We have just had a service to celebrate some of the music of the 1960s which can point us to God. I’ve had great fun, looking at black and white video clips and reliving music I first heard as a child (born 1961, so 9 when the 60s ended!). One song I kept playing was “Turn, turn, turn”, “written” by Pete Seager in the late 1950s and made popular by The Byrds who released a version of it in 1965; https://www.youtube.com/watch?v=bCcFyR0MITQ
I say “written” because the song is almost all taken from the book of Ecclesiastes, chapter 3; “There is a time for everything and a season for everything under heaven”. Seager invented the title and contributed the last line. Ecclesiastes consists of a series of meditations by a writer traditionally known as “the teacher”. He observes the world and ponders why it seems so arbitrary; the Godly and ungodly both ultimately die and their works pass away.

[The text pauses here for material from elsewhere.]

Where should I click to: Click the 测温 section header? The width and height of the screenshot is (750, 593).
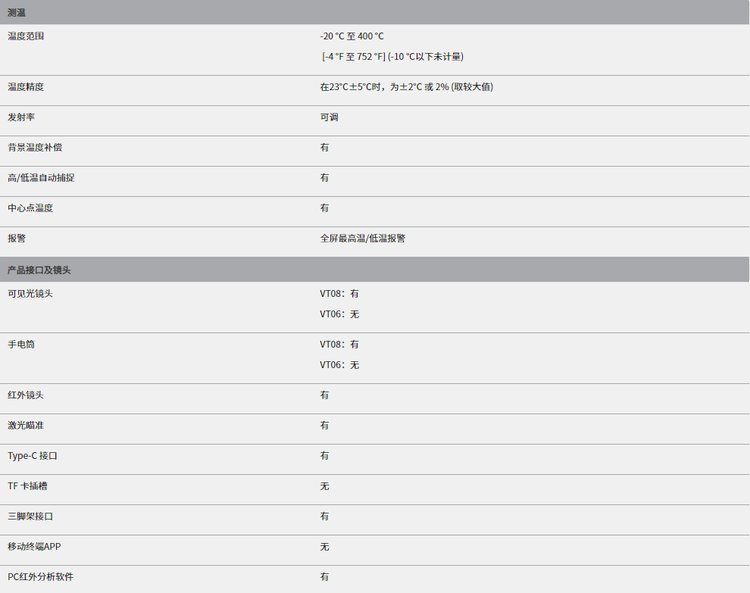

In the final chapter, the teacher concludes with what can seem like a cry of despair: “Meaningless, meaningless… everything is meaningless”. But the book needs to be seen in context of attempts by religious leaders to make sense of Israel’s history; a depressing story of failure and foreign occupation. Time and time again, the thinkers concluded that the failure was due to a failure on the part of themselves; if only they tried to reform their religion, God would restore them. The writer of Ecclesiastes would not have this; whatever God was doing, he could not be won over by ever more heroic acts of worship and obedience. His message was that we had to live our lives in a muddled, fallen world where good and bad both happened and to follow God despite that. I think he would have understood Jesus as God coming alongside us in this world.

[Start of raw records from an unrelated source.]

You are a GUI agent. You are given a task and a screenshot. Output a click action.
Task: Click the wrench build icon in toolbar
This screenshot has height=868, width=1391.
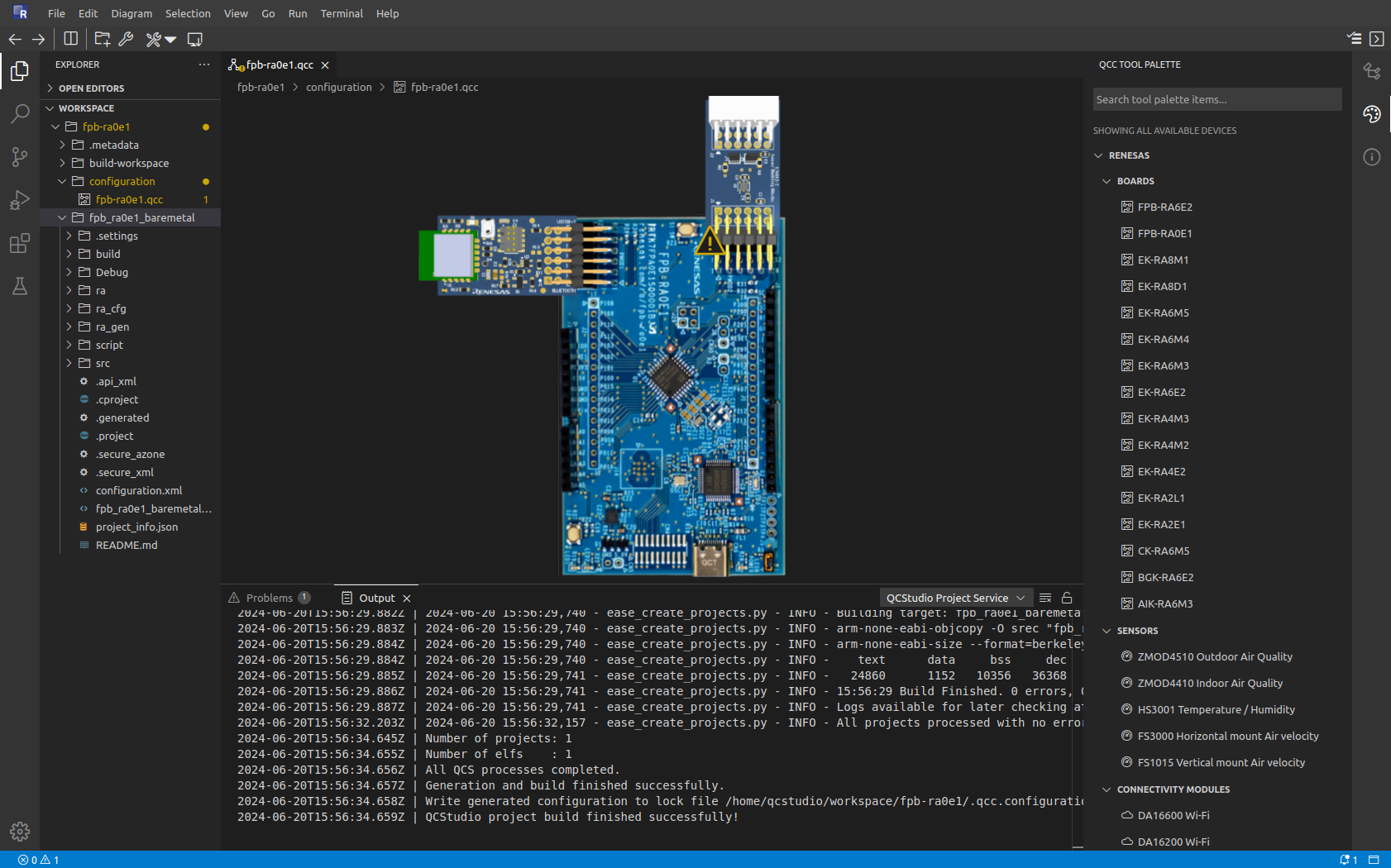(127, 39)
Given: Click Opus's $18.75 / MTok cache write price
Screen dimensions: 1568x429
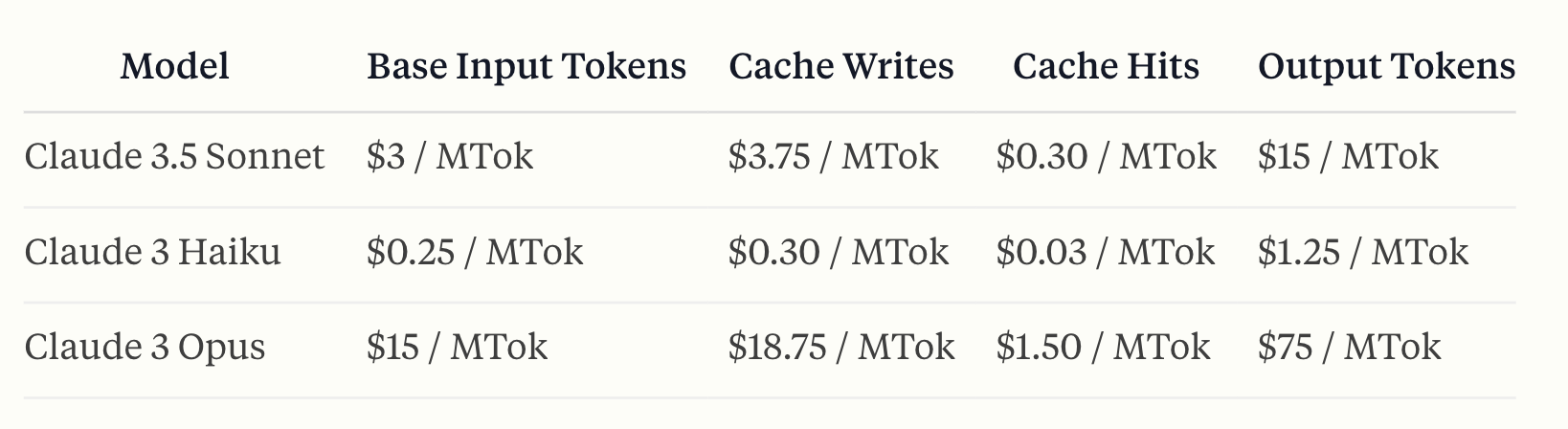Looking at the screenshot, I should 840,347.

As part of living in a muddled, fallen world, it becomes hard to make clear decisions. This is perhaps the message of the lines in Chapter 3 that Seager took for his song. Some of the lines are disturbing; “a time to kill and a time to heal…., a time to love and a time to hate, a time for war and a time for peace”. To that last phrase, Seager added the words “I swear it’s not too late”, which in 1960s USA with the Vietnam war in full flow, touched a cord with many. And yet I think the teacher recognised a grim truth about a muddled, fallen world. On August 15th, we mark the 75th anniversary of the ending of the 2nd World War, with the surrender of Japan. Victory came at a terrible price; not only Allied lives lost but two atom bombs. But I, for one, wish to give thanks for the allied victory over Nazi Germany and Imperial Japan, for the courage of those who fought for right. The teacher reminds us that the generation of the 1940s were right to choose war over unjust peace.